▶ **WORK INSTRUCTIONS**
Work out how many lines in the material below hold the word "every". Write only the number.

▶ **EXCERPTED DATA**

==*==

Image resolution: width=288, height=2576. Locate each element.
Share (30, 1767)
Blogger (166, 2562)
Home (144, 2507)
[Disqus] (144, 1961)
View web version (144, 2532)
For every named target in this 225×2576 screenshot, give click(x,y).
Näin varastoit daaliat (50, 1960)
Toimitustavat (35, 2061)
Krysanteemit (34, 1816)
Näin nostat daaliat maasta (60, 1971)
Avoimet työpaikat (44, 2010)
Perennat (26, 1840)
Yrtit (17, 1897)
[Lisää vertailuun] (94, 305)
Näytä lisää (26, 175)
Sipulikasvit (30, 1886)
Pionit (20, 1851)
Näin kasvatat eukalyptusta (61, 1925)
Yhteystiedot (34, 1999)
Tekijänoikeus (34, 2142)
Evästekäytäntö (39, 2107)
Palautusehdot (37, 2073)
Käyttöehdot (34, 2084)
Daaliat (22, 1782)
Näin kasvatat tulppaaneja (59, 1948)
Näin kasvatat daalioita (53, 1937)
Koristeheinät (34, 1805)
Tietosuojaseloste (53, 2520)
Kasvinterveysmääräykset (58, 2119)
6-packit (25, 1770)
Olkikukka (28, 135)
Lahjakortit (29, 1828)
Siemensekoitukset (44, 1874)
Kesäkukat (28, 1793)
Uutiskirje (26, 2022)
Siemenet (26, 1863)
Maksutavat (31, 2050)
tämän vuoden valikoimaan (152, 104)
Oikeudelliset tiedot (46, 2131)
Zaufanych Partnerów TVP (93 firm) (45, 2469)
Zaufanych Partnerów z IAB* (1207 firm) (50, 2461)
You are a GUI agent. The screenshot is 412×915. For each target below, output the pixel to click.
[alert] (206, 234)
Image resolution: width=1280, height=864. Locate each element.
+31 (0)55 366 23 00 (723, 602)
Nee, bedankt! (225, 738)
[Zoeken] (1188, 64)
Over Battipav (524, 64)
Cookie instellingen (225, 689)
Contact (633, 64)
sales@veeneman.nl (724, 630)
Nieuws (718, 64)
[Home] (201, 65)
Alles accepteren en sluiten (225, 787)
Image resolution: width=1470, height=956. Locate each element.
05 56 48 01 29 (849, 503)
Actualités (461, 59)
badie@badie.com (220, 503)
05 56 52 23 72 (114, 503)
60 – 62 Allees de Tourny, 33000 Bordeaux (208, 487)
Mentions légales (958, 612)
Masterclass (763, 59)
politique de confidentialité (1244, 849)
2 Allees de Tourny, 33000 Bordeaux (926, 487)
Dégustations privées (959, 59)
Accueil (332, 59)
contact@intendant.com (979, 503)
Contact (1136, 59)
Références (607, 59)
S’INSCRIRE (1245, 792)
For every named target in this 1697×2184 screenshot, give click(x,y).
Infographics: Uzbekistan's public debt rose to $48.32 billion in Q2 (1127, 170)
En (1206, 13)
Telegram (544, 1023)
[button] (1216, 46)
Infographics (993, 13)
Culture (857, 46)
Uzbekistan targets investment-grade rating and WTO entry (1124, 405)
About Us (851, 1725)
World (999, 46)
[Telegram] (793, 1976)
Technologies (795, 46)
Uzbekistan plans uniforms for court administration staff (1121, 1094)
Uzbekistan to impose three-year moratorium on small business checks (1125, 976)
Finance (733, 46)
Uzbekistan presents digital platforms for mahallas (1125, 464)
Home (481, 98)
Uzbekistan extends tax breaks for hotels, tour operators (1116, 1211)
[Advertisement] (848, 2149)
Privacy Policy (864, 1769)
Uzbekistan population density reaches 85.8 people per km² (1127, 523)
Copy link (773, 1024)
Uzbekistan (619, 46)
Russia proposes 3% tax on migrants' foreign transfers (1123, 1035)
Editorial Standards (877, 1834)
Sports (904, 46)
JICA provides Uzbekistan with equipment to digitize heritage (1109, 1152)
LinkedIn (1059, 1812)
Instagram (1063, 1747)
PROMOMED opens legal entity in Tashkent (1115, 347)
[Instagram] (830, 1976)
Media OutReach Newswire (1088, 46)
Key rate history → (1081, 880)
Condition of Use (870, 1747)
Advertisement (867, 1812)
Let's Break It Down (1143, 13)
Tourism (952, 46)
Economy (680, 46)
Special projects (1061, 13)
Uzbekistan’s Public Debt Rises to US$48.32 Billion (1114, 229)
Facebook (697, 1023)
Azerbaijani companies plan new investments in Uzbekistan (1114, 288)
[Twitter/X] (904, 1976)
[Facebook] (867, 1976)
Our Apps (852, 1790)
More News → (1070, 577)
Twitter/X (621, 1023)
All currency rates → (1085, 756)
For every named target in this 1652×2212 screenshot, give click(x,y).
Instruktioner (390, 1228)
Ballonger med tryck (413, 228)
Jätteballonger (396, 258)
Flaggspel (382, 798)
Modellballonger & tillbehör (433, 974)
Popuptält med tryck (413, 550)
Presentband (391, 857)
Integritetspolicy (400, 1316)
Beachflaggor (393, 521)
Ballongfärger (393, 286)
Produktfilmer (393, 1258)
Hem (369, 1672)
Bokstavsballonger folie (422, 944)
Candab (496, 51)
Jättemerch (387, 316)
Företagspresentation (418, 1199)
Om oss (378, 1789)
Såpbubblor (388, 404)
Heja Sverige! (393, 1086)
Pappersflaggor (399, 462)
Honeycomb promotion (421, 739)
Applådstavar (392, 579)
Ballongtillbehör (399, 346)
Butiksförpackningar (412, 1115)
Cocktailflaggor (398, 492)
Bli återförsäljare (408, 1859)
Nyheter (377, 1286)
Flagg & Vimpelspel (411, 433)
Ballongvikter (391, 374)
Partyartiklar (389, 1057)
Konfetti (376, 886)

==*==

▶ **SOLUTION FOR THIS EXERCISE**
3